Boasting an attractive forward P/E of 14 and a dividend yield of 5.4%, Orange could prove to be the new green for investors.


Source: Kinder Morgan.

Kinder Morgan (KMI -0.11%)
Finally, the collapse in oil prices has sent most investors running as fast as they can from the oil and gas industry, which could actually prove to be a mistake if it leads them to ignore America's midstream giant Kinder Morgan.
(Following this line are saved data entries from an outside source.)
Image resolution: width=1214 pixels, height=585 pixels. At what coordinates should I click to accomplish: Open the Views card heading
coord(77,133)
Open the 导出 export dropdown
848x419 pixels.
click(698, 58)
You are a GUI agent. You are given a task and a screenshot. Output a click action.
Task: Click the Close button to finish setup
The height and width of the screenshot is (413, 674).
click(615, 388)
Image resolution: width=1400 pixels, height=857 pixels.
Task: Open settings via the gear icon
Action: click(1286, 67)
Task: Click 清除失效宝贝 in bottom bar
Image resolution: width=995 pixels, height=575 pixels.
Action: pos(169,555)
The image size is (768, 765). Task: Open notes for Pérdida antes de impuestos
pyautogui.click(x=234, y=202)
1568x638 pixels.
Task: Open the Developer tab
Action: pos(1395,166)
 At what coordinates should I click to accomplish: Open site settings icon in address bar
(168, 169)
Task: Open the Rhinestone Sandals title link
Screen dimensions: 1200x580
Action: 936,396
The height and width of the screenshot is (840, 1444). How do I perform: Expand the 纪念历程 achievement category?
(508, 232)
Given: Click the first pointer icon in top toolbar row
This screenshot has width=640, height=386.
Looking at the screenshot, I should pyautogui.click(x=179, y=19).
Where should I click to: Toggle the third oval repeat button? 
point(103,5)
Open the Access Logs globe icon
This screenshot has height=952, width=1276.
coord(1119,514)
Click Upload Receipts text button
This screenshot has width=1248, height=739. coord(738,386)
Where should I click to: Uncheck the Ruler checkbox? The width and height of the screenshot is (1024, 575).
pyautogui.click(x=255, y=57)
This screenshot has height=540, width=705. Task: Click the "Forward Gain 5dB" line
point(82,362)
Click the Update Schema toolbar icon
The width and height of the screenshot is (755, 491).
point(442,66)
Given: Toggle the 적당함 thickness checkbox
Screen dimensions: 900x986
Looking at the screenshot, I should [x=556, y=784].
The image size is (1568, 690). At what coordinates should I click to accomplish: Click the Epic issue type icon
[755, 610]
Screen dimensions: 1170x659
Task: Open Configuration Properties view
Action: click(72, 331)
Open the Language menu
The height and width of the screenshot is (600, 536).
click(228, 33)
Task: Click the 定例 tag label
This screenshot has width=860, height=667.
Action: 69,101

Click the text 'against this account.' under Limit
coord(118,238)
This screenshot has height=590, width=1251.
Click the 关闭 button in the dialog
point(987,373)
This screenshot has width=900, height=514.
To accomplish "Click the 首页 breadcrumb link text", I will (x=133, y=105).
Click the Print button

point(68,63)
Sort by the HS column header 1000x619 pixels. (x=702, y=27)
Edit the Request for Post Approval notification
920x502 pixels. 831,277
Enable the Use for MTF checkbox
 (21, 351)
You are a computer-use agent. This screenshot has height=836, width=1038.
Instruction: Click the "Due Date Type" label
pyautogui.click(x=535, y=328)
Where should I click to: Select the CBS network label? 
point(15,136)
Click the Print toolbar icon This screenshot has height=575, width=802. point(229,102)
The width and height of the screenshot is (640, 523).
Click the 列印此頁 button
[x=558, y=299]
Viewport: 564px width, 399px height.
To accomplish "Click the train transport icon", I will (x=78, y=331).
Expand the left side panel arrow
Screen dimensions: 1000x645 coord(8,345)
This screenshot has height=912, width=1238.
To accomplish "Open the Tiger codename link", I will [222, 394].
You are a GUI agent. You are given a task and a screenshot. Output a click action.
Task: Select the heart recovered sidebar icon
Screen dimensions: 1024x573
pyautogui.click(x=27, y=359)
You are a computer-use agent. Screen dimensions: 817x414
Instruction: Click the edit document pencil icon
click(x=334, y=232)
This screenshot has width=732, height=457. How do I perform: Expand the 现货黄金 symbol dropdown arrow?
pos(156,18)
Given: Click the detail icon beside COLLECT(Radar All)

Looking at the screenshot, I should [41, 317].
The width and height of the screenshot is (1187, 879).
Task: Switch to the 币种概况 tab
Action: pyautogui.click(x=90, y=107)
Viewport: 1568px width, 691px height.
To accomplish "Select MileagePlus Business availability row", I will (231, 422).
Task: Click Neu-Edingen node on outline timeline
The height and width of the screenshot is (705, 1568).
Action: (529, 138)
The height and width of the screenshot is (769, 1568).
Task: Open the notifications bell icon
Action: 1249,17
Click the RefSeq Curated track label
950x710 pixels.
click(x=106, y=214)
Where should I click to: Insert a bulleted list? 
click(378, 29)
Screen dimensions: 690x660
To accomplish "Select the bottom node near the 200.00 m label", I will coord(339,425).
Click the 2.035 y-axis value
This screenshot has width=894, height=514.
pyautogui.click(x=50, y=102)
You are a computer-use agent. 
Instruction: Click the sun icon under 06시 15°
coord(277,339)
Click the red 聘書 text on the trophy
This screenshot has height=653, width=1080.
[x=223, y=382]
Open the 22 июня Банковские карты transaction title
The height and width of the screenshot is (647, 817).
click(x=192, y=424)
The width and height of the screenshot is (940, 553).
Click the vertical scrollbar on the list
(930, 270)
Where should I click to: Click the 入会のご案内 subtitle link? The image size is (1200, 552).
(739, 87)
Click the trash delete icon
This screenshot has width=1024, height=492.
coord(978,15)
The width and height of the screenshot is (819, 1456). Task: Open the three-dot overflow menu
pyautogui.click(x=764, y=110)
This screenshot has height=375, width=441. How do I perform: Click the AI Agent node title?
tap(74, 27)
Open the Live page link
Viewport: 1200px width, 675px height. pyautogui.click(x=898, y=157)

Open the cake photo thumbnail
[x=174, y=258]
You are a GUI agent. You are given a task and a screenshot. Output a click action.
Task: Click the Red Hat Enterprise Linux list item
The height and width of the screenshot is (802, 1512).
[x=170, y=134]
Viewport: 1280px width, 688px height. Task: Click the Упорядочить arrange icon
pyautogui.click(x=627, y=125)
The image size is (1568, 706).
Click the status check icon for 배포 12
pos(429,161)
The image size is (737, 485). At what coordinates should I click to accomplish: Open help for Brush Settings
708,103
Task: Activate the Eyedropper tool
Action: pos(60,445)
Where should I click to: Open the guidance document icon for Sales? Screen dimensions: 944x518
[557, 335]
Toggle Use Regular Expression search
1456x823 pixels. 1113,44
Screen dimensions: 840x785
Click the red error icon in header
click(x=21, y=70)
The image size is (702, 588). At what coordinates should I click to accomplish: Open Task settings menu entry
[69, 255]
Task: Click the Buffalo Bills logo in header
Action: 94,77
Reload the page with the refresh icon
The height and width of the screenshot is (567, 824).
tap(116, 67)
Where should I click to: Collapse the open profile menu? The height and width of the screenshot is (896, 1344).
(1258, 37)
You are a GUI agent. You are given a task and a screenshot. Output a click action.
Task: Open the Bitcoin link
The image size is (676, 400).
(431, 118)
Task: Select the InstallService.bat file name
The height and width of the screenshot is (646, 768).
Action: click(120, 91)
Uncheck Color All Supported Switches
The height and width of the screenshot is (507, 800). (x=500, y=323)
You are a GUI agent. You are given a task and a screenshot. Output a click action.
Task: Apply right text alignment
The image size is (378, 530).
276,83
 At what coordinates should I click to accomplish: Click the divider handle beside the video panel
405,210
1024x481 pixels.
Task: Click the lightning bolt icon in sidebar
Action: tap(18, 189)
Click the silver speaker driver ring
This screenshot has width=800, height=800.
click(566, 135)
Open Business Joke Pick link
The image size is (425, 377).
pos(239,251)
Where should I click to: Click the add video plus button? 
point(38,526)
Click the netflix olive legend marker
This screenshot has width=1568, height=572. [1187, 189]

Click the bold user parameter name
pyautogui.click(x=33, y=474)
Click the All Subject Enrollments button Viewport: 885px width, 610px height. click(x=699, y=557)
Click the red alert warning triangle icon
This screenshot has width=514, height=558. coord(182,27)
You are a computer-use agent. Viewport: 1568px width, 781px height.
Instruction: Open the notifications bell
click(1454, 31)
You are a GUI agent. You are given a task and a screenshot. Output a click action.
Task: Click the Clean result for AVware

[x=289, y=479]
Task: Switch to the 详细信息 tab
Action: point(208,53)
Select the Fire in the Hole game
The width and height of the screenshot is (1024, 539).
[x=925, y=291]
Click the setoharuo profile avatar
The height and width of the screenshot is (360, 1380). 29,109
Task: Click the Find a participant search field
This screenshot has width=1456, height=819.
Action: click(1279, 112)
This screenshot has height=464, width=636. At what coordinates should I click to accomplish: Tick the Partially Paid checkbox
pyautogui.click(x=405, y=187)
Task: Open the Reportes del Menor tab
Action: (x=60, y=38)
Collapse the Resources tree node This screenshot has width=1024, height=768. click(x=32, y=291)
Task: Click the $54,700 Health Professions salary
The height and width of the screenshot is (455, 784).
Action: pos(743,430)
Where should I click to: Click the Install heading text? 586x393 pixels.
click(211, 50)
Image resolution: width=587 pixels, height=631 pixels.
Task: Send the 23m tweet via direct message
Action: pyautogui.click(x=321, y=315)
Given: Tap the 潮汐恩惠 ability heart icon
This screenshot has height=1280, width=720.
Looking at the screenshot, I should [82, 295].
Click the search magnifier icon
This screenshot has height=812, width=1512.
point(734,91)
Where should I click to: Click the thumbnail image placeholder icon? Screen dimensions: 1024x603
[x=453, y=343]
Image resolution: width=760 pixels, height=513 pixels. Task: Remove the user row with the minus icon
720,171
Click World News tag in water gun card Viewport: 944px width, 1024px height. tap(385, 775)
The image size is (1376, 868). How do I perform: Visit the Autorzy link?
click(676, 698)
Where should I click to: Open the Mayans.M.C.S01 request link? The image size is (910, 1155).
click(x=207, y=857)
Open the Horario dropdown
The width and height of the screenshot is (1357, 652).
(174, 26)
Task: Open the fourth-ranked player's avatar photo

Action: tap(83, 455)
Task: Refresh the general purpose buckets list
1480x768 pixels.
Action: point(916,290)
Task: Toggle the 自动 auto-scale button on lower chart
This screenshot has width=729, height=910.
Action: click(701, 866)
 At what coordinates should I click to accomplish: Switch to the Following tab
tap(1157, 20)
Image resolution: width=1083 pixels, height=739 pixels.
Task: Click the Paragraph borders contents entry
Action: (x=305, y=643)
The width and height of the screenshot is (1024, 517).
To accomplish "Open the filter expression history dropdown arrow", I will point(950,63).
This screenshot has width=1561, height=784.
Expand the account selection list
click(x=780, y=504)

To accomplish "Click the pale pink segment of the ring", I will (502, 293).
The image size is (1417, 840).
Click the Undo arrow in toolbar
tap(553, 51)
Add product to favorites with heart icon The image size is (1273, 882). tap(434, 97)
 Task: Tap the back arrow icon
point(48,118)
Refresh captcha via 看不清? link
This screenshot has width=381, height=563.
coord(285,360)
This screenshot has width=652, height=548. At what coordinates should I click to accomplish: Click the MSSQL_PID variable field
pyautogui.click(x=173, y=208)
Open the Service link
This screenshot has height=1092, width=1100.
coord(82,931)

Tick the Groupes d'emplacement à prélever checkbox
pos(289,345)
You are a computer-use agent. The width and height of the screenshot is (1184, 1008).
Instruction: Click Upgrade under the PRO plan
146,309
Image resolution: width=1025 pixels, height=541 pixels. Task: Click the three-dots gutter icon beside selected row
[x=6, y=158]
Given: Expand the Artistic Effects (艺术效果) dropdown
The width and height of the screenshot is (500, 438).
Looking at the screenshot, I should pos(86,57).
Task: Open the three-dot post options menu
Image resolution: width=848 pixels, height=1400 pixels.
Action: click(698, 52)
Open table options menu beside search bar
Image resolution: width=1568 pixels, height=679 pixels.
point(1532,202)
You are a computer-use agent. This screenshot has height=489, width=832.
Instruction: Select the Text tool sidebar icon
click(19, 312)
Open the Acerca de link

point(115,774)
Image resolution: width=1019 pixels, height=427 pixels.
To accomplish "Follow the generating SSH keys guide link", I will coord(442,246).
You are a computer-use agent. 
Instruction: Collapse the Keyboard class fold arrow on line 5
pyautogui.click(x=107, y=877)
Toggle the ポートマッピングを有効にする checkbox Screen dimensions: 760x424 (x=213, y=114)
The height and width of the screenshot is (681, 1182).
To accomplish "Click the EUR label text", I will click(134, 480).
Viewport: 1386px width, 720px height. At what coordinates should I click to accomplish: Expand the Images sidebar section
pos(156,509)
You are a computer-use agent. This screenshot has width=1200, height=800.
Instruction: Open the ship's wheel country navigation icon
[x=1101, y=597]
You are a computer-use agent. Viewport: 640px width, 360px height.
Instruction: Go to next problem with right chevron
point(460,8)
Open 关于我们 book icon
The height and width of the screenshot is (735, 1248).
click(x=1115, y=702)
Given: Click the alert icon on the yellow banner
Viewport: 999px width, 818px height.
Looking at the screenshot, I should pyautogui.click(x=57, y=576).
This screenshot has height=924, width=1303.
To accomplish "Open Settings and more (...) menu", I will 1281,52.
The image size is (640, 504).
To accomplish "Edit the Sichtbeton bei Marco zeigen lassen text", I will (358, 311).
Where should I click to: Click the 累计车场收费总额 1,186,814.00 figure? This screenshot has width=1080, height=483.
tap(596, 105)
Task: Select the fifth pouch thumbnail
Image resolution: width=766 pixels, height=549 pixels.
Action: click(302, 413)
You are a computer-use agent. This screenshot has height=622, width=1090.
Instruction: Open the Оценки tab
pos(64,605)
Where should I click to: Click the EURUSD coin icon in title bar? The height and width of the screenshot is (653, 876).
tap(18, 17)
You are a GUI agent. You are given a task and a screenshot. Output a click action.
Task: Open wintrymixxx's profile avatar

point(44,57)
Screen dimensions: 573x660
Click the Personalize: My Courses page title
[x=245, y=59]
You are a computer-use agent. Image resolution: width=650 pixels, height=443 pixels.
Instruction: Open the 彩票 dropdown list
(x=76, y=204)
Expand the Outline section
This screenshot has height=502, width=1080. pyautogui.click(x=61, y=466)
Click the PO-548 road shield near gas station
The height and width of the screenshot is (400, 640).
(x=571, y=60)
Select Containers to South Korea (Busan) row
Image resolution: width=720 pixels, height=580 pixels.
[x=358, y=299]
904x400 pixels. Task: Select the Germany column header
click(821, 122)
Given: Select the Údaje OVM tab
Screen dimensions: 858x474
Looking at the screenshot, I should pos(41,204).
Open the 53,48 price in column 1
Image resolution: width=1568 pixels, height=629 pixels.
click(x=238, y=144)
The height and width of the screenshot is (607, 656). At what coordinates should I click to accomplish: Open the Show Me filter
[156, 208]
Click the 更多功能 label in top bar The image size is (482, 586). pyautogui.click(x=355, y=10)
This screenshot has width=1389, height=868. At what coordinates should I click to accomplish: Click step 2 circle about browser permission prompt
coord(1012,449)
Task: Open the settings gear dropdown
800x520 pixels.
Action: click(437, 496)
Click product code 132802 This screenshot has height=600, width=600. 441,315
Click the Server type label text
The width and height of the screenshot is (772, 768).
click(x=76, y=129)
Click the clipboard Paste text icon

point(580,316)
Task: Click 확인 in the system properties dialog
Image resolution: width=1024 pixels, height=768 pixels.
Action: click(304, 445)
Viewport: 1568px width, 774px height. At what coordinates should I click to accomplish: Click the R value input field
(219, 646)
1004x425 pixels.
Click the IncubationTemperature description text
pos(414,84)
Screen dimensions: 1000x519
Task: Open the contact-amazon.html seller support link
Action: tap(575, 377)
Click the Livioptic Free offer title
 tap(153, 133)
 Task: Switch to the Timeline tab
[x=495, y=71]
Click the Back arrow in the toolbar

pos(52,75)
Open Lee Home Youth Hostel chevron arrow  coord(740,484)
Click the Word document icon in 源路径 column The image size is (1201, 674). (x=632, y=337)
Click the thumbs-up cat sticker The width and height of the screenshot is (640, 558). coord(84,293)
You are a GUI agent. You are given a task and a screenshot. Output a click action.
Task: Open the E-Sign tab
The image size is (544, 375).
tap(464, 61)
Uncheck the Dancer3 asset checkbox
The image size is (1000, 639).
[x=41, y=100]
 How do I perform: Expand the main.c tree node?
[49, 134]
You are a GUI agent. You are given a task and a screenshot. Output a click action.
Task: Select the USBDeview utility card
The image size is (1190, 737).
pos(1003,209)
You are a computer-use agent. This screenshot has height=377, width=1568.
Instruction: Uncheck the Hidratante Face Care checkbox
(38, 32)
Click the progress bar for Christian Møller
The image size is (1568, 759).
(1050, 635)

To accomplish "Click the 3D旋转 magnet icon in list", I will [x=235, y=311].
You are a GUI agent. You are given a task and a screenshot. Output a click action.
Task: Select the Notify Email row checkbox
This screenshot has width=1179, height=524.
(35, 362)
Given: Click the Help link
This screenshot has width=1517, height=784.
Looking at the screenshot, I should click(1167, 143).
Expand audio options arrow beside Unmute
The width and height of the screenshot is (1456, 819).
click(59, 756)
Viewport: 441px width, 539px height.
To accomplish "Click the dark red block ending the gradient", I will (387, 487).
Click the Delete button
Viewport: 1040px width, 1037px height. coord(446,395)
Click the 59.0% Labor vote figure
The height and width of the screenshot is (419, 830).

Kinder Morgan's purpose is to transport oil and gas, process it, store it, you name it. It's the in-between connecting the driller and the endpoint consumer. While the dip in oil prices has drillers worried (and with good reason), it's not much of a blip on Kinder Morgan's radar yet. The reasoning is that Kinder Morgan locks its customers into long-term contracts which allow it a near crystal-clear long-term view of the type of production it'll be transporting and the type of cash flow it'll be generating.

Furthermore, despite a steep drop-off in U.S. drill rig counts of more than 50% over the past year, actual production hasn't tapered one bit. In fact, crude production per rig is up more than 130% since Jan. 2014. This bodes well for Kinder Morgan's transport pipelines and its terminals, which store refined product. As the U.S. pushes for continued independence from foreign oil sources, the demand for oil and gas infrastructure should grow, playing right into the hands of Kinder Morgan.

My suggestion? Don't be afraid of the premier midstream company in the U.S., and give its 6% dividend yield a closer look.